The problem: Scan the lines below and report each one containing "Bürostuhl" by copying it.

[Collected data entries]
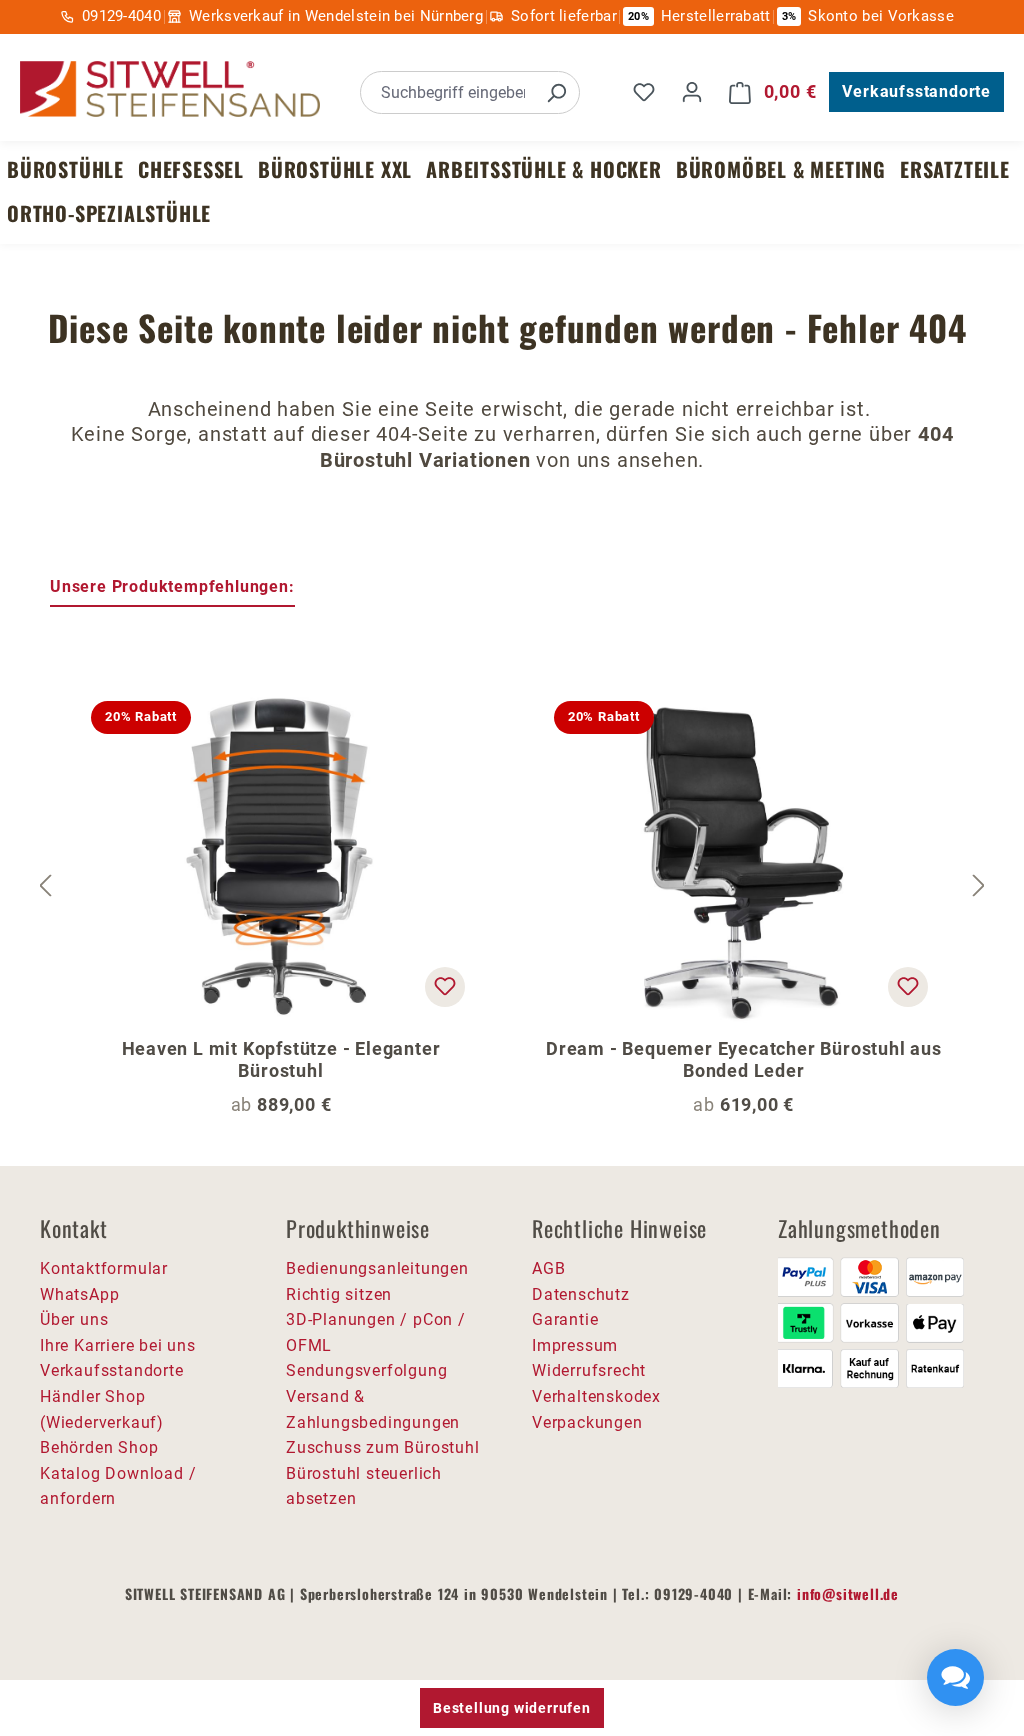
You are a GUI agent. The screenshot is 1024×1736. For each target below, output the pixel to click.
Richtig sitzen (339, 1294)
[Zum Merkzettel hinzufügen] (445, 987)
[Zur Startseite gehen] (170, 89)
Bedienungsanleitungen (377, 1268)
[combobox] (447, 92)
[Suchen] (556, 92)
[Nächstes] (979, 885)
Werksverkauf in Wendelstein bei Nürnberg (336, 16)
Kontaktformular (104, 1268)
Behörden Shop (99, 1447)
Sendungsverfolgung (366, 1370)
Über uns (74, 1319)
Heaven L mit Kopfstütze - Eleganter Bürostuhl (281, 1059)
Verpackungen (587, 1422)
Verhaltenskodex (596, 1396)
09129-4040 (121, 16)
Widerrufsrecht (589, 1370)
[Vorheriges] (45, 885)
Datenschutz (581, 1294)
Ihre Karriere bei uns (118, 1345)
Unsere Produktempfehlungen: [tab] (172, 586)
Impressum (575, 1345)
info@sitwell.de (848, 1593)
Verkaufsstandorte (916, 91)
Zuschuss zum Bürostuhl (383, 1447)
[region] (512, 886)
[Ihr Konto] (692, 92)
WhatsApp (79, 1294)
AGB (548, 1268)
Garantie (565, 1319)
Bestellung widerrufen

Written solution:
Heaven L mit Kopfstütze - Eleganter Bürostuhl (281, 1059)
Zuschuss zum Bürostuhl (383, 1447)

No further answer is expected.